> TASK INSTRUCTIONS:
Everything from the line with "Screen dimensions: 1163x508" to the last line of the listing must be retyped exactly, both ends included, with the pictures dropped.

> DATA SECTION:
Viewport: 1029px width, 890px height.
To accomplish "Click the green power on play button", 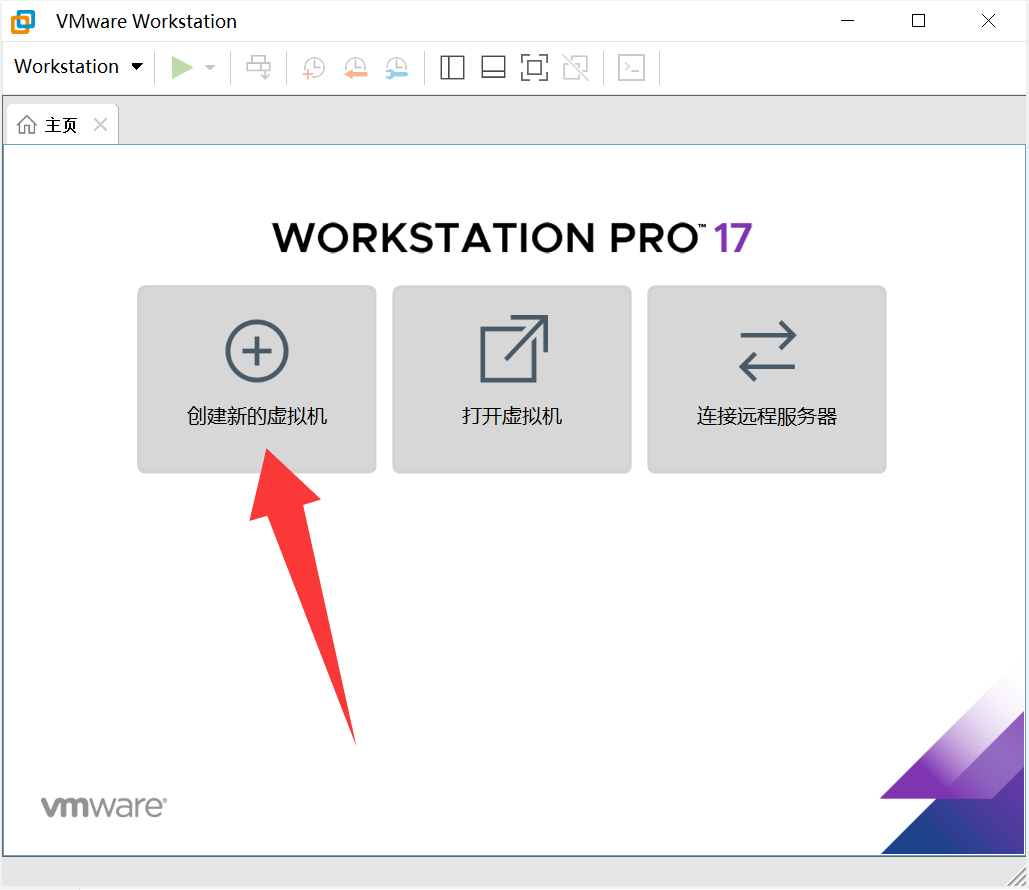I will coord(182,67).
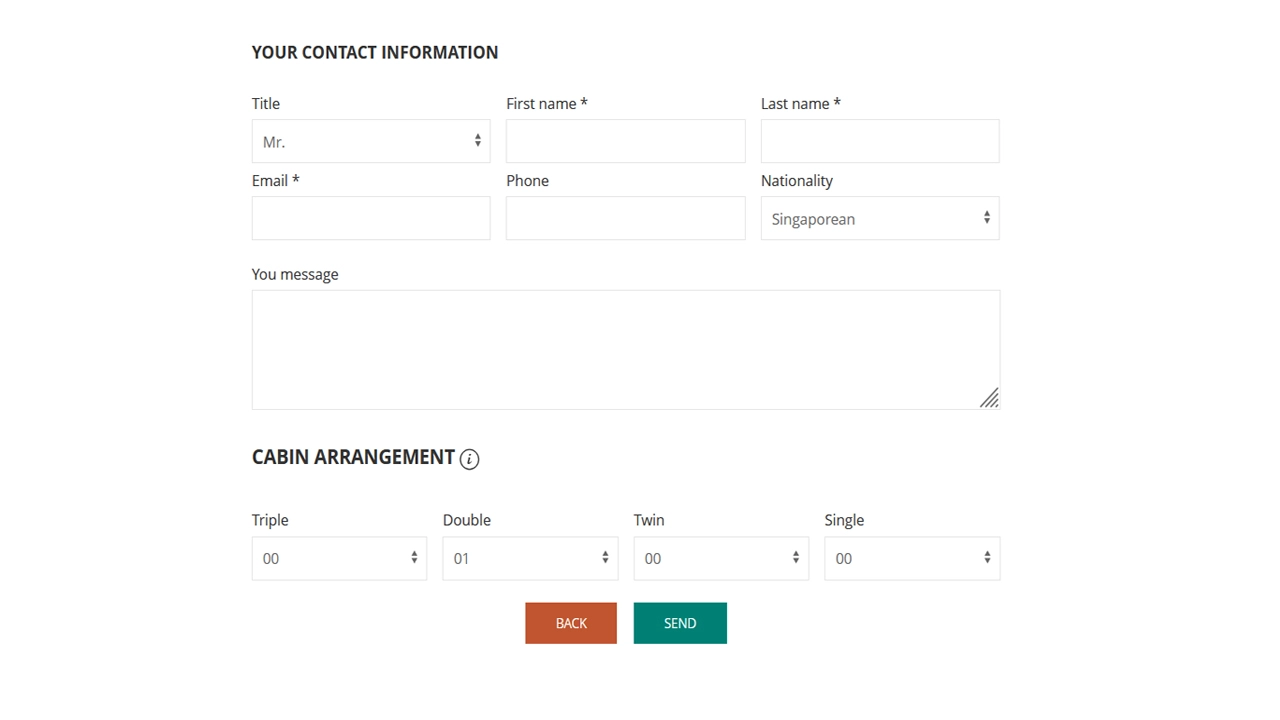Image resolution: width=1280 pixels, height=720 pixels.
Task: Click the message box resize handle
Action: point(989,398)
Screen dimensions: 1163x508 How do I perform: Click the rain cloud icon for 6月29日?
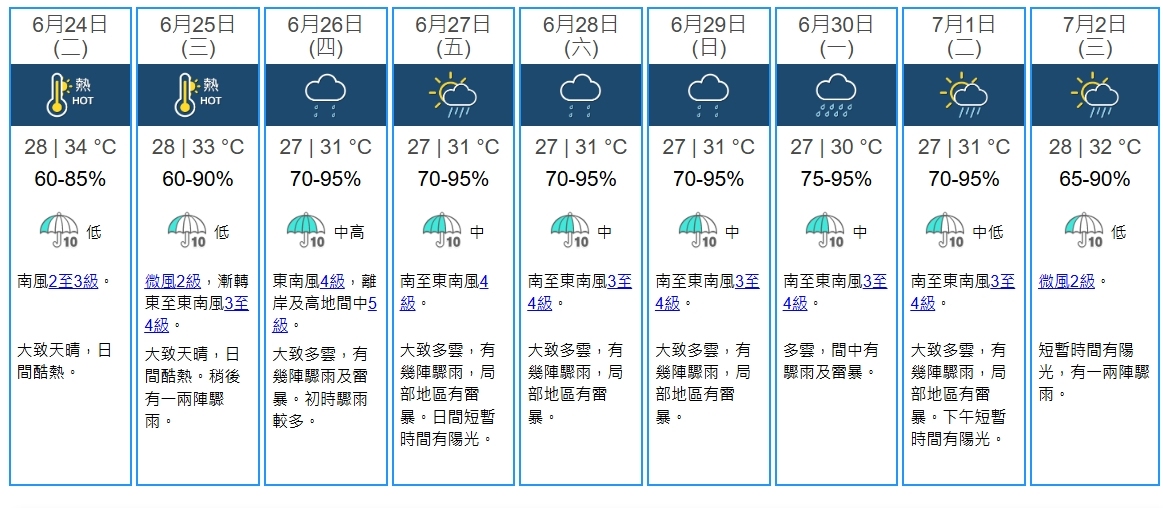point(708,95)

> TASK RESULT:
Screen dimensions: 1163x508 How do I perform: Click the rain cloud icon for 6月29日?
point(708,95)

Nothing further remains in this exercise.